● Task item
Type out the records that follow, exactly as given.

● Supplied records
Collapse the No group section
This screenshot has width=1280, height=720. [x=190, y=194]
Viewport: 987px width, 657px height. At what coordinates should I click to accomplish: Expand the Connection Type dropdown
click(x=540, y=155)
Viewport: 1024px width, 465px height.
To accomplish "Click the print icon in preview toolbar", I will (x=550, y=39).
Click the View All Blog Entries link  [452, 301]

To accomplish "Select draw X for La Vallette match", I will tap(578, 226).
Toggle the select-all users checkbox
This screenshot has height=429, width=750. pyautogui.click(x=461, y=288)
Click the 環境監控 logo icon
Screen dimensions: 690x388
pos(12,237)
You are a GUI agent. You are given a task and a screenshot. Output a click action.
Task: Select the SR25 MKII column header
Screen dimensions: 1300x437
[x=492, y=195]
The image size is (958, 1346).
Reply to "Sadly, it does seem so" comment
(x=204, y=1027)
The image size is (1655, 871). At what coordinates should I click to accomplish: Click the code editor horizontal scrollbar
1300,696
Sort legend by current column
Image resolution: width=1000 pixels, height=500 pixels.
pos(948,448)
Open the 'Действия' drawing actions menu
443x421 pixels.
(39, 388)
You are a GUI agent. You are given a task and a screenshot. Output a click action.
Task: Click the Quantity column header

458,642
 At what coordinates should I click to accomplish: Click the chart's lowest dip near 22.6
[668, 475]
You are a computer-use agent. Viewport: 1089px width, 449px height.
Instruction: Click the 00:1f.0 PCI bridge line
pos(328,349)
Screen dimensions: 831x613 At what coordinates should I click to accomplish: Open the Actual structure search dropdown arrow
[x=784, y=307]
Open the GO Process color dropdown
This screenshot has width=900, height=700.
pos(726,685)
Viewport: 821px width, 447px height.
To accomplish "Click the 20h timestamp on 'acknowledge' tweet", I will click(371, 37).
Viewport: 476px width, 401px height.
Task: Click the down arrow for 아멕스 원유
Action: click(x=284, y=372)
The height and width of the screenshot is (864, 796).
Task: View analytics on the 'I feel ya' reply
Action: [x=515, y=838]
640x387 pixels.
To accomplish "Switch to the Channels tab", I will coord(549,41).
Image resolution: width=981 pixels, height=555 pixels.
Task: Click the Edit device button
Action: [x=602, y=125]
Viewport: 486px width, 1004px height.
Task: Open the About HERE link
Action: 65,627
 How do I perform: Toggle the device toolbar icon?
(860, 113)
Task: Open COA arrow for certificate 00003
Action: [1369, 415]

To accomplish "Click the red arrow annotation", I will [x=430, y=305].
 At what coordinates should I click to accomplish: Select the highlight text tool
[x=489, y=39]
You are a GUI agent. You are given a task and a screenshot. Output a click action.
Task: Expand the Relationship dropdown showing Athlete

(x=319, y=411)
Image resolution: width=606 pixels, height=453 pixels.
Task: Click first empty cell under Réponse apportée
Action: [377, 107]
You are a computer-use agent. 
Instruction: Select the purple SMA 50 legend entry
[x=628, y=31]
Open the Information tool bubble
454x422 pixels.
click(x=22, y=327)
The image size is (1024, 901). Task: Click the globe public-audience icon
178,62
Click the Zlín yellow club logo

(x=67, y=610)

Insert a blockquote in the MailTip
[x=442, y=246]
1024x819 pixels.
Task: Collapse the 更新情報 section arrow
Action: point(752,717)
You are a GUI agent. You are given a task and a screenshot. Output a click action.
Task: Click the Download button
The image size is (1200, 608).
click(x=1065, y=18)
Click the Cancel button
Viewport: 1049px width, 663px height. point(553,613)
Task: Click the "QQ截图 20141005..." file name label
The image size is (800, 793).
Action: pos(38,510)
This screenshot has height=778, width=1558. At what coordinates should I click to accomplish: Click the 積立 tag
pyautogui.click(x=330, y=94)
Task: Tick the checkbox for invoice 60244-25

● Response below
Collapse the No group section
This screenshot has width=1280, height=720. [x=190, y=194]
Viewport: 987px width, 657px height. At what coordinates should I click to accomplish: Expand the Connection Type dropdown
click(x=540, y=155)
Viewport: 1024px width, 465px height.
To accomplish "Click the print icon in preview toolbar", I will (x=550, y=39).
Click the View All Blog Entries link  [452, 301]

To accomplish "Select draw X for La Vallette match", I will tap(578, 226).
Toggle the select-all users checkbox
This screenshot has height=429, width=750. pyautogui.click(x=461, y=288)
Click the 環境監控 logo icon
Screen dimensions: 690x388
pos(12,237)
You are a GUI agent. You are given a task and a screenshot. Output a click action.
Task: Select the SR25 MKII column header
Screen dimensions: 1300x437
[x=492, y=195]
The image size is (958, 1346).
Reply to "Sadly, it does seem so" comment
(x=204, y=1027)
The image size is (1655, 871). At what coordinates should I click to accomplish: Click the code editor horizontal scrollbar
1300,696
Sort legend by current column
Image resolution: width=1000 pixels, height=500 pixels.
pos(948,448)
Open the 'Действия' drawing actions menu
443x421 pixels.
(39, 388)
You are a GUI agent. You are given a task and a screenshot. Output a click action.
Task: Click the Quantity column header

458,642
 At what coordinates should I click to accomplish: Click the chart's lowest dip near 22.6
[668, 475]
You are a computer-use agent. Viewport: 1089px width, 449px height.
Instruction: Click the 00:1f.0 PCI bridge line
pos(328,349)
Screen dimensions: 831x613 At what coordinates should I click to accomplish: Open the Actual structure search dropdown arrow
[x=784, y=307]
Open the GO Process color dropdown
This screenshot has width=900, height=700.
pos(726,685)
Viewport: 821px width, 447px height.
To accomplish "Click the 20h timestamp on 'acknowledge' tweet", I will click(371, 37).
Viewport: 476px width, 401px height.
Task: Click the down arrow for 아멕스 원유
Action: click(x=284, y=372)
The height and width of the screenshot is (864, 796).
Task: View analytics on the 'I feel ya' reply
Action: [x=515, y=838]
640x387 pixels.
To accomplish "Switch to the Channels tab", I will coord(549,41).
Image resolution: width=981 pixels, height=555 pixels.
Task: Click the Edit device button
Action: [x=602, y=125]
Viewport: 486px width, 1004px height.
Task: Open the About HERE link
Action: 65,627
 How do I perform: Toggle the device toolbar icon?
(860, 113)
Task: Open COA arrow for certificate 00003
Action: [1369, 415]

To accomplish "Click the red arrow annotation", I will [x=430, y=305].
 At what coordinates should I click to accomplish: Select the highlight text tool
[x=489, y=39]
You are a GUI agent. You are given a task and a screenshot. Output a click action.
Task: Expand the Relationship dropdown showing Athlete

(x=319, y=411)
Image resolution: width=606 pixels, height=453 pixels.
Task: Click first empty cell under Réponse apportée
Action: [377, 107]
You are a computer-use agent. 
Instruction: Select the purple SMA 50 legend entry
[x=628, y=31]
Open the Information tool bubble
454x422 pixels.
click(x=22, y=327)
The image size is (1024, 901). Task: Click the globe public-audience icon
178,62
Click the Zlín yellow club logo

(x=67, y=610)

Insert a blockquote in the MailTip
[x=442, y=246]
1024x819 pixels.
Task: Collapse the 更新情報 section arrow
Action: point(752,717)
You are a GUI agent. You are given a task and a screenshot. Output a click action.
Task: Click the Download button
The image size is (1200, 608).
click(x=1065, y=18)
Click the Cancel button
Viewport: 1049px width, 663px height. point(553,613)
Task: Click the "QQ截图 20141005..." file name label
The image size is (800, 793).
Action: pos(38,510)
This screenshot has height=778, width=1558. At what coordinates should I click to accomplish: Click the 積立 tag
pyautogui.click(x=330, y=94)
Task: Tick the checkbox for invoice 60244-25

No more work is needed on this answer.